:: EXERCISE DATA ::

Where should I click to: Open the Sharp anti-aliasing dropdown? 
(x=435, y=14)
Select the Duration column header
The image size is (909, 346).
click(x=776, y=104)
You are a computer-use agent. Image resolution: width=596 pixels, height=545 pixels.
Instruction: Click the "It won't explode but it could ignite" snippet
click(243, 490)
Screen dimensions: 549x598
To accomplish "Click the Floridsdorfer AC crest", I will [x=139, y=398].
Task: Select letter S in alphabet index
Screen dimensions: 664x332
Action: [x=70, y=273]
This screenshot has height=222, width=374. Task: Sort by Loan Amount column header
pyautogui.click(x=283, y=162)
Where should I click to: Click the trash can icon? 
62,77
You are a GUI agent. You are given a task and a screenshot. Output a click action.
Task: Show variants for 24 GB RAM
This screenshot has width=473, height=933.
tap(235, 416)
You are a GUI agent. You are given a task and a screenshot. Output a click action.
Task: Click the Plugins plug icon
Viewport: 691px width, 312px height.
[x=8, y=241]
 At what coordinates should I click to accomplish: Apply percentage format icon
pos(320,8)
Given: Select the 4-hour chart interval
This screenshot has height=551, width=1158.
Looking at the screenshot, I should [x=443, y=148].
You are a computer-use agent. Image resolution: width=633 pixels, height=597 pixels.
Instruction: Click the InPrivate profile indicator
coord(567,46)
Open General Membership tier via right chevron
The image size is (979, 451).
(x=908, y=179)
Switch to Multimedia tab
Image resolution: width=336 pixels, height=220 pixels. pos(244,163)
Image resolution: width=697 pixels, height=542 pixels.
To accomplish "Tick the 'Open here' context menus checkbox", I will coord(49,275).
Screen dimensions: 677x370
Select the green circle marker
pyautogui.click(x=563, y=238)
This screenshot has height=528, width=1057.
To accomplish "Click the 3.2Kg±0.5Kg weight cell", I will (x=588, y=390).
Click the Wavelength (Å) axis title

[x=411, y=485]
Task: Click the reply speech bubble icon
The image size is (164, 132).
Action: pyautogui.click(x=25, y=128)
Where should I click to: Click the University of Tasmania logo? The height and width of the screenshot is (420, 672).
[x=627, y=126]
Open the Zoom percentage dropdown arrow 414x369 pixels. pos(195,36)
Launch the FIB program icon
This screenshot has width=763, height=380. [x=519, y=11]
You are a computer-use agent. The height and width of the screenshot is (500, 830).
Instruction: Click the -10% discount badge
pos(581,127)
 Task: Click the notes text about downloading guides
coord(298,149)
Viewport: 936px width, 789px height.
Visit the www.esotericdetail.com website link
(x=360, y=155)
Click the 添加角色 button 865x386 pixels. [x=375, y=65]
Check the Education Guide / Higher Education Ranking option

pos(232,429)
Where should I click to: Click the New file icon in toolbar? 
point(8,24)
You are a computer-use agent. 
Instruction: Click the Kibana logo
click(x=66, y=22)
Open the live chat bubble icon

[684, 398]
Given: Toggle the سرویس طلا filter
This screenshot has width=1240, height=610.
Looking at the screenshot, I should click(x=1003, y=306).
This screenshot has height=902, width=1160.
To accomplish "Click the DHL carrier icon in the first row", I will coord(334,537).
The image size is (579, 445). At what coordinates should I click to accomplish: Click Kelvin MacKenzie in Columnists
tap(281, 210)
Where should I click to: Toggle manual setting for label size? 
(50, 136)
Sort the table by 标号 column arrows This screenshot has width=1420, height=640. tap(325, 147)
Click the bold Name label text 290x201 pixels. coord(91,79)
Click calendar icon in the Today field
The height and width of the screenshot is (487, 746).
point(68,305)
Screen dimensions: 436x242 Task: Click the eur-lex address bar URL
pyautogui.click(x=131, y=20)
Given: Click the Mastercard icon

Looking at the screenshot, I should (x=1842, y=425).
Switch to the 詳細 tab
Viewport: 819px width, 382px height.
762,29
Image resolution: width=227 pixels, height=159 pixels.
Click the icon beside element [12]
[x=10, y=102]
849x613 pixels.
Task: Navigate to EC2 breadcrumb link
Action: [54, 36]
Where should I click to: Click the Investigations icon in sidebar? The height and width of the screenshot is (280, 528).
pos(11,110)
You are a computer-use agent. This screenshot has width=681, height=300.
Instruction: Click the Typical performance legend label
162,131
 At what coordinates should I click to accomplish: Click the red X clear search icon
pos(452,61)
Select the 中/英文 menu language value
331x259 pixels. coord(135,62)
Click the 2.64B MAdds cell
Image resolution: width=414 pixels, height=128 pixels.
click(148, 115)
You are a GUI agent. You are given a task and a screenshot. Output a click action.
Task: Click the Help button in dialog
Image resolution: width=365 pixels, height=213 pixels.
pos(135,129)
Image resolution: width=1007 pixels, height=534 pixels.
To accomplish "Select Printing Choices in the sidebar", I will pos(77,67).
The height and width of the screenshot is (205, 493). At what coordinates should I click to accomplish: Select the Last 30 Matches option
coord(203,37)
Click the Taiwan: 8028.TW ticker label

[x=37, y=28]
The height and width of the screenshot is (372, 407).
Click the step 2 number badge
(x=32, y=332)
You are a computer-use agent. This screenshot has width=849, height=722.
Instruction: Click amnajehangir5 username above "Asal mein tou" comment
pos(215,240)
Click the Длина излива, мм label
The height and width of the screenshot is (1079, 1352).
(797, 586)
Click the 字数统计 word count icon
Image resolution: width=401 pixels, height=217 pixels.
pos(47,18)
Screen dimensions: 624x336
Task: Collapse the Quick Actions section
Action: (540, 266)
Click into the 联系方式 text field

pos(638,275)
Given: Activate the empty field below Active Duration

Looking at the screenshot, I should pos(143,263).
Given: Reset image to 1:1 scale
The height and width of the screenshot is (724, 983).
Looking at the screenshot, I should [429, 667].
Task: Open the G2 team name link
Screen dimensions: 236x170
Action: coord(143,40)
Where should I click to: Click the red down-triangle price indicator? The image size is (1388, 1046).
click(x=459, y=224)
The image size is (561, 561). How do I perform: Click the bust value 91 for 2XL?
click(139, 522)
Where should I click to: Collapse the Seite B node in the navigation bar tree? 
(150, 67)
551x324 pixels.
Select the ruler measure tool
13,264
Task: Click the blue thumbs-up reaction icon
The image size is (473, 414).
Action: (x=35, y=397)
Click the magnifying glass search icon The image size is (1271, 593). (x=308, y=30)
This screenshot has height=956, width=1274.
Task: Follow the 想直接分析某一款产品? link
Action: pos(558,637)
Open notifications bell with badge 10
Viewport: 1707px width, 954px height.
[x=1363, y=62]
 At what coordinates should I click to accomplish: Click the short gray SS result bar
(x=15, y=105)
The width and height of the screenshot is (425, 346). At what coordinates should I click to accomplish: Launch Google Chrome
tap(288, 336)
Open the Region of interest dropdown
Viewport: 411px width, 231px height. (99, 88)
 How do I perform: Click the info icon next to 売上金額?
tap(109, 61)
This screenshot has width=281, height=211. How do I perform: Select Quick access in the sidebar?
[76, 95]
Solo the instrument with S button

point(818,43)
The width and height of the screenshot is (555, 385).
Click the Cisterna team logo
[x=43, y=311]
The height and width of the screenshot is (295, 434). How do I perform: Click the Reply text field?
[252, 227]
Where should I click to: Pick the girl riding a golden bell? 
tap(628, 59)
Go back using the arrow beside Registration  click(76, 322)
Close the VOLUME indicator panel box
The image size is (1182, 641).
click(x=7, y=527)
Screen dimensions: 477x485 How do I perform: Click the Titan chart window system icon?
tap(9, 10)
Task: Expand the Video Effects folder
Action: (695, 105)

:::

:: TO DO ::
Set down exactly the lines of the data above, beginning with the line that has "Where should I click to: Click the New" and ending with the line that has "Given: Toggle the سرویس طلا filter", and no others.

:: EXERCISE RESPONSE ::
Where should I click to: Click the New file icon in toolbar? 
point(8,24)
You are a computer-use agent. 
Instruction: Click the Kibana logo
click(x=66, y=22)
Open the live chat bubble icon

[684, 398]
Given: Toggle the سرویس طلا filter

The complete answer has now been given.